• Provided entries:
========

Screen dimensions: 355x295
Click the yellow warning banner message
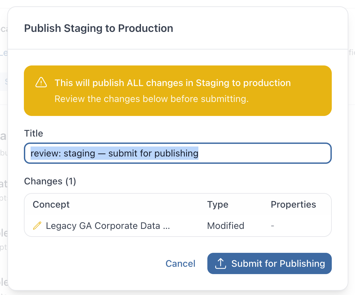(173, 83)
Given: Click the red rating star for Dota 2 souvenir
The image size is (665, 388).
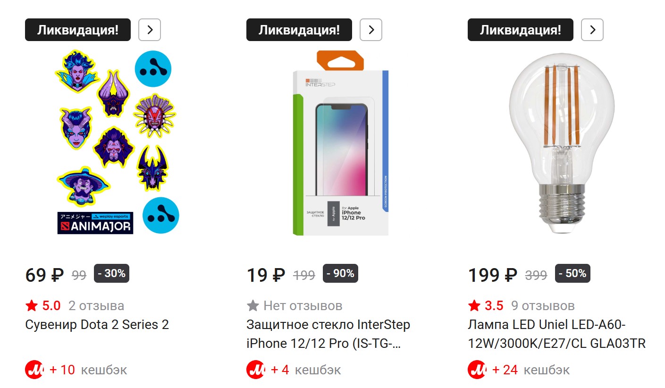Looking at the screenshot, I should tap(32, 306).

========

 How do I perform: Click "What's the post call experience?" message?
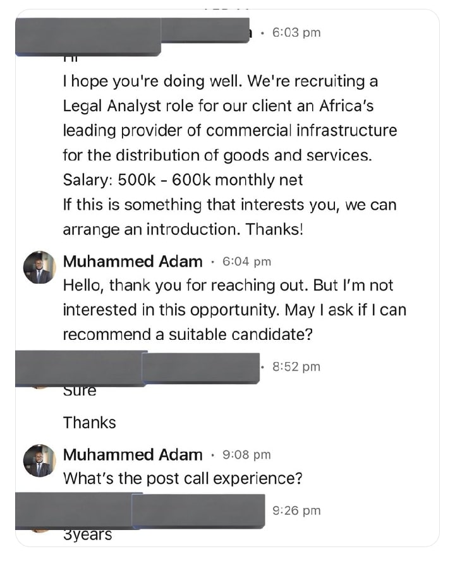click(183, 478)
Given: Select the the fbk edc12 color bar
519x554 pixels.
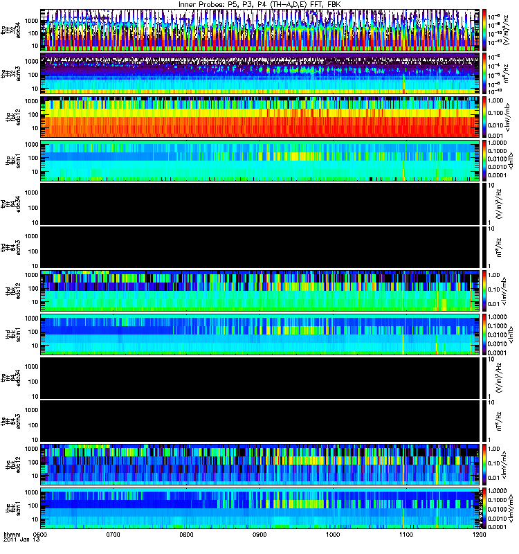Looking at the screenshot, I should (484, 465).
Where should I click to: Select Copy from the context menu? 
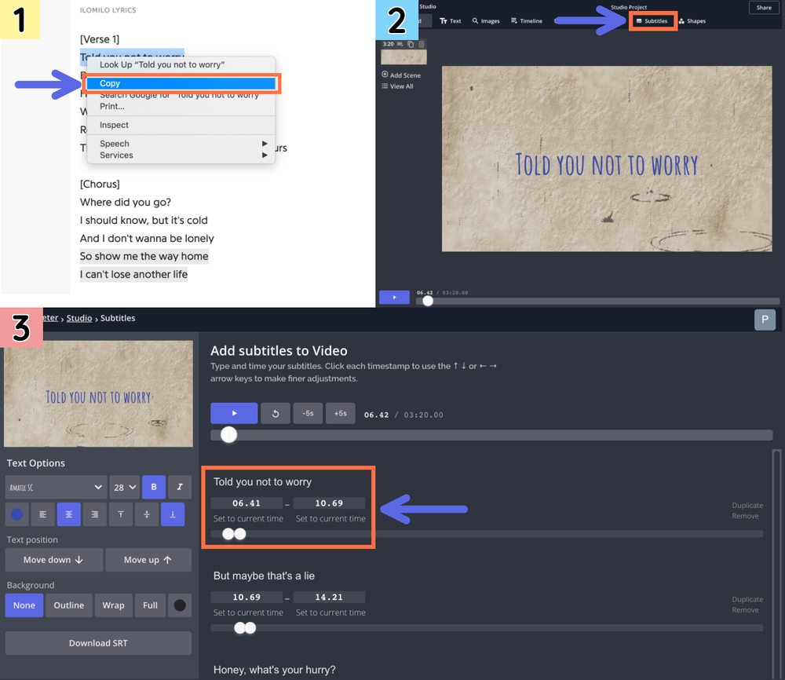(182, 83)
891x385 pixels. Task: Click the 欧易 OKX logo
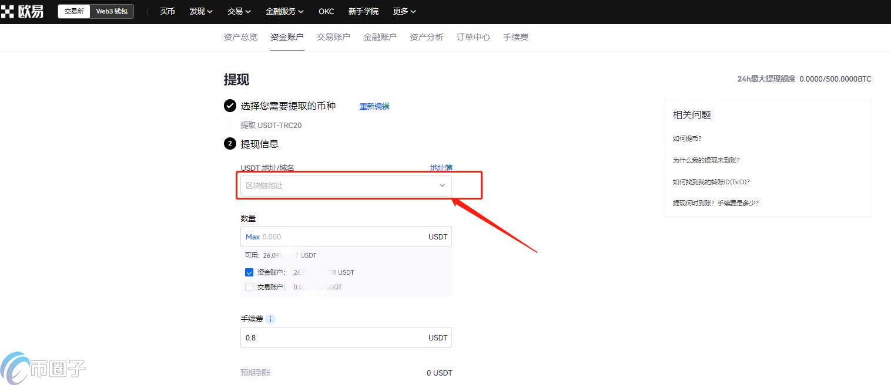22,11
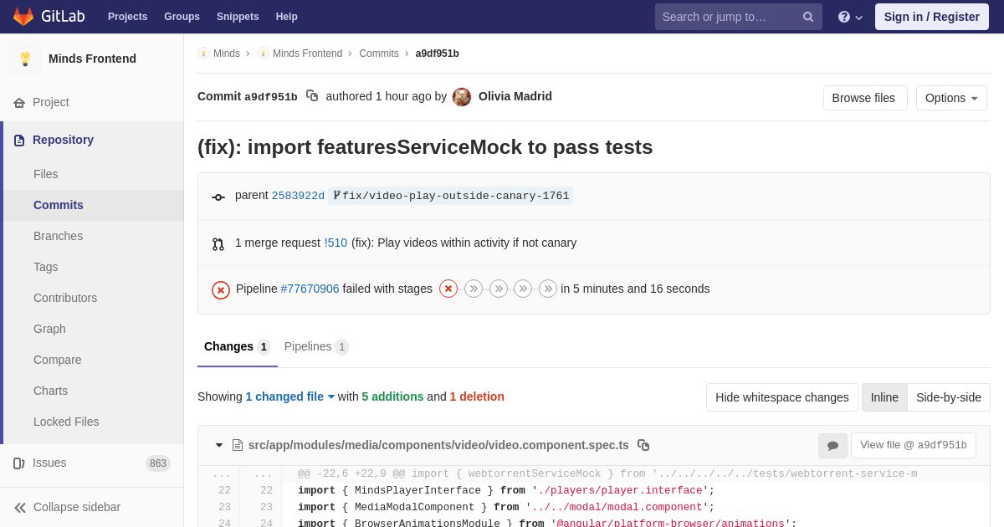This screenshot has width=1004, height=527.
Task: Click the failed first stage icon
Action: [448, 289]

========

• What you are asked to do: Tally the lines above that hold "Given" and write the result as a lone number.

• Solution to this problem: 2